Am 24. Januar 2024 hat die Europäische Kommission einen Vorschlag zur Änderung der Richtlinie 2009/38/EG über Europäische Betriebsräte (EBR-Richtlinie) vorgelegt. Wird dieser Vorschlag umgesetzt, könnte in rund 350 bisher privilegierten länderübergreifend tätigen Unternehmen(sgruppen) erstmalig ein Europäischer Betriebsrat (EBR) errichtet werden. Zudem würden die Rechte bestehender EBR gestärkt und erweitert.
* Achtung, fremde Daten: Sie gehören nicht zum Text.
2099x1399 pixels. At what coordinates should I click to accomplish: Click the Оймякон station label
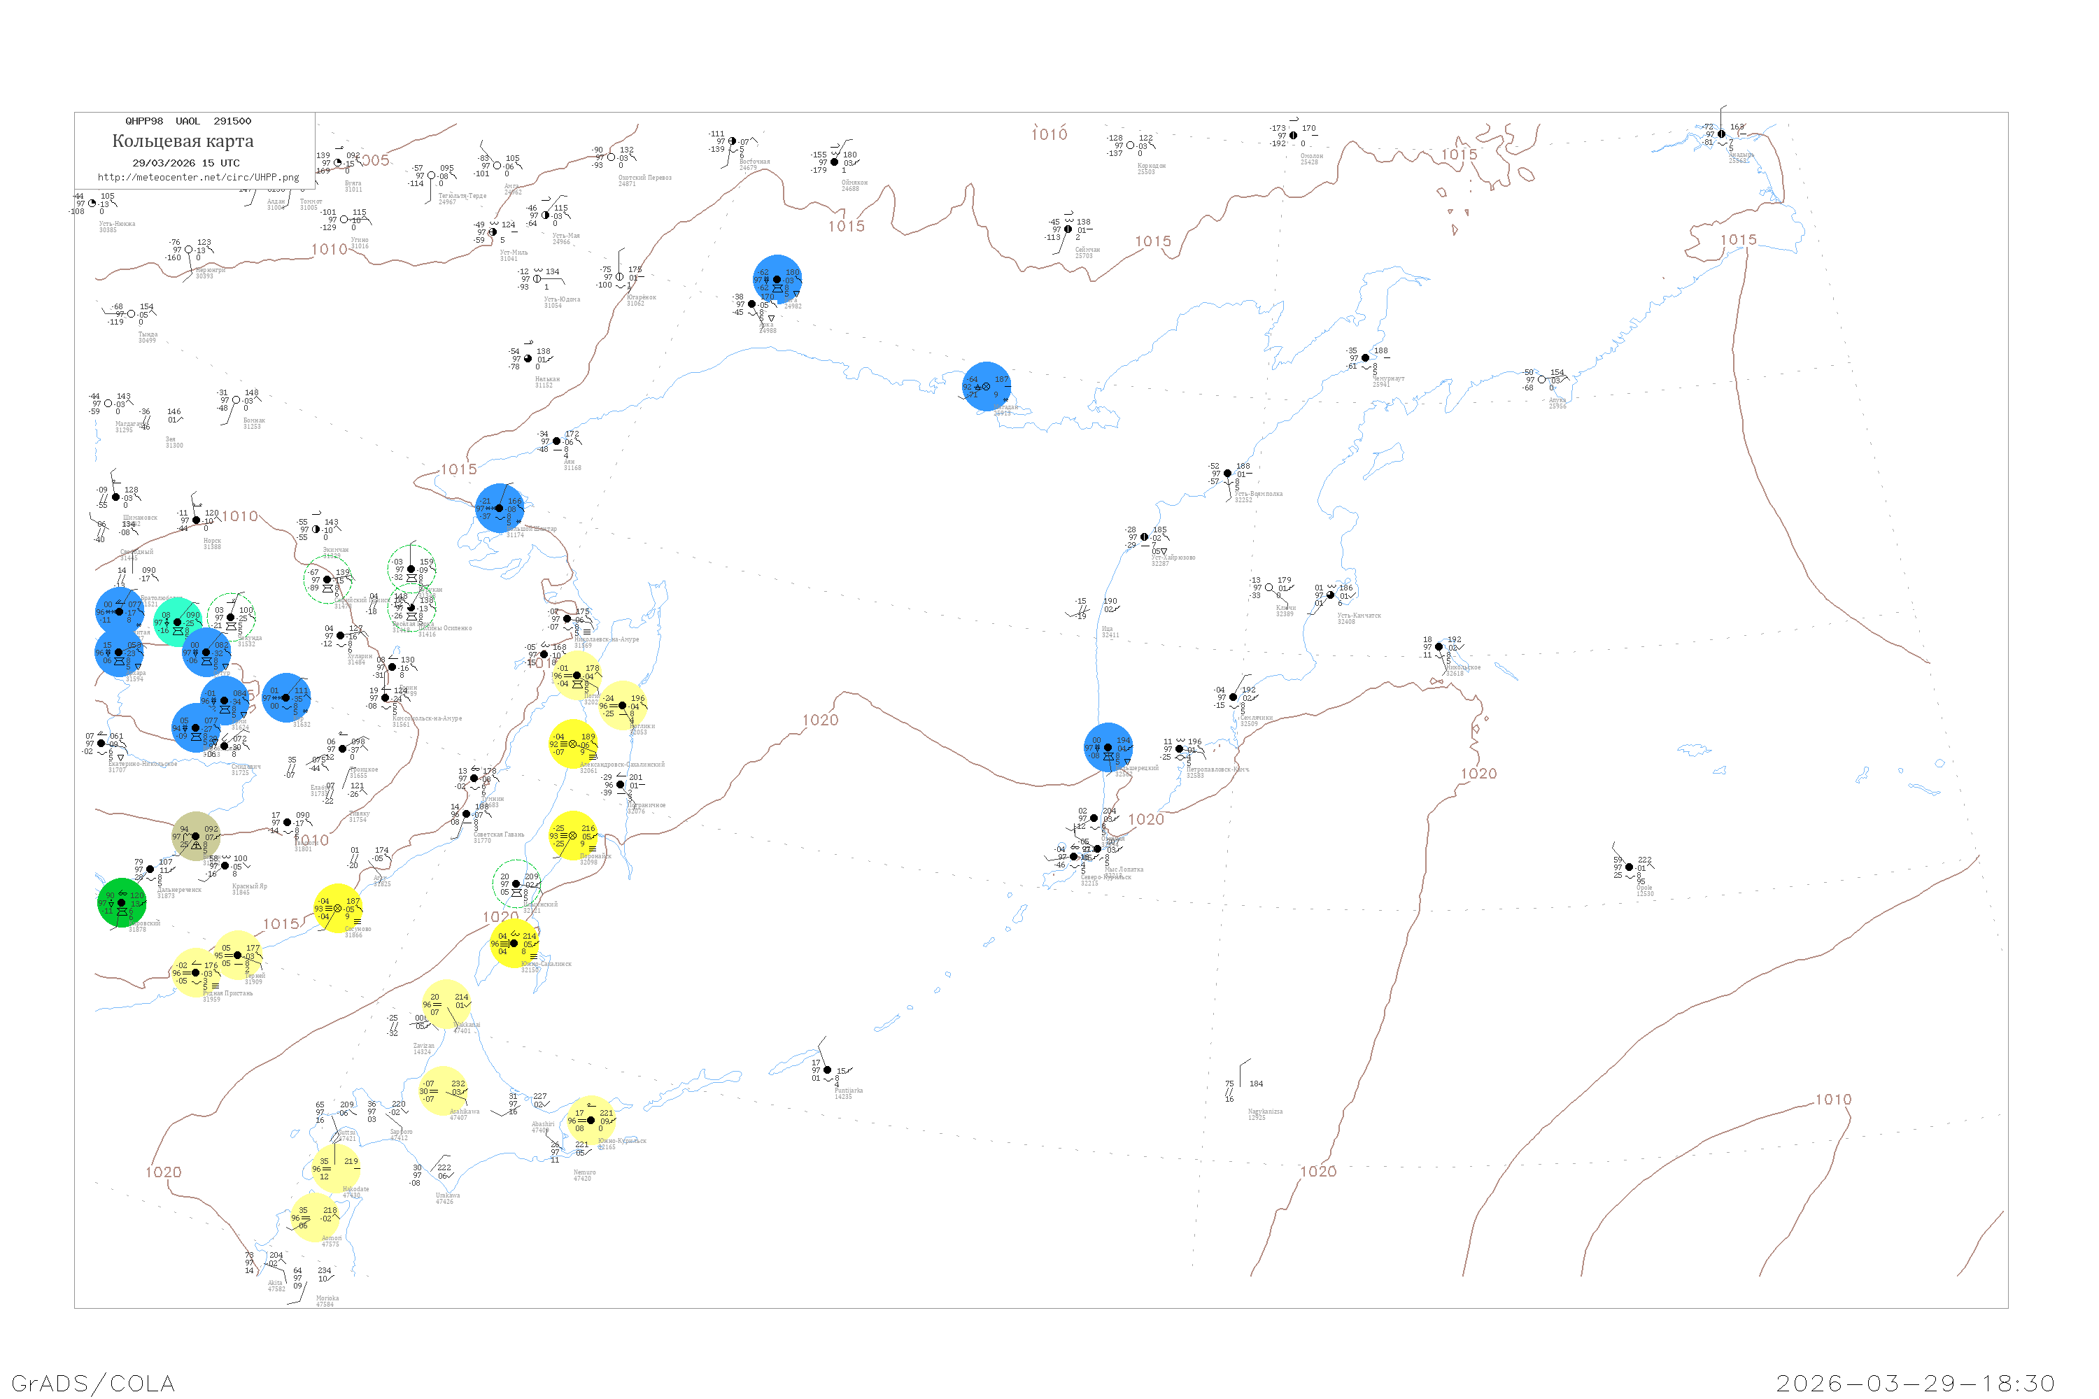click(854, 182)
Länderübergreifend tätige Unternehmen(sgruppen) sollten sich bereits jetzt mit den Folgen einer Umsetzung des Änderungsvorschlags beschäftigen.

Hintergründe und Ziele des Änderungsvorschlags

Länderübergreifend tätige Unternehmen(sgruppen) mit mindestens 1.000 Arbeitnehmern und davon mindestens 150 Arbeitnehmern in zwei Mitgliedstaaten der EU oder den anderen Vertragsstaaten des Abkommens über den Europäischen Wirtschaftsraum (EWR) müssen eine Vereinbarung zur Errichtung eines EBR abschließen. Kommt keine Vereinbarung zustande, wird ein EBR kraft Gesetzes errichtet. Bisher waren solche Unternehmen(sgruppen) privilegiert, die – vereinfacht gesagt – vor dem Inkrafttreten der EBR-Richtlinie eine Vereinbarung zur Unterrichtung und Anhörung aller Arbeitnehmer abgeschlossen hatten. In diesen Unternehmen(sgruppen) musste kein EBR errichtet werden.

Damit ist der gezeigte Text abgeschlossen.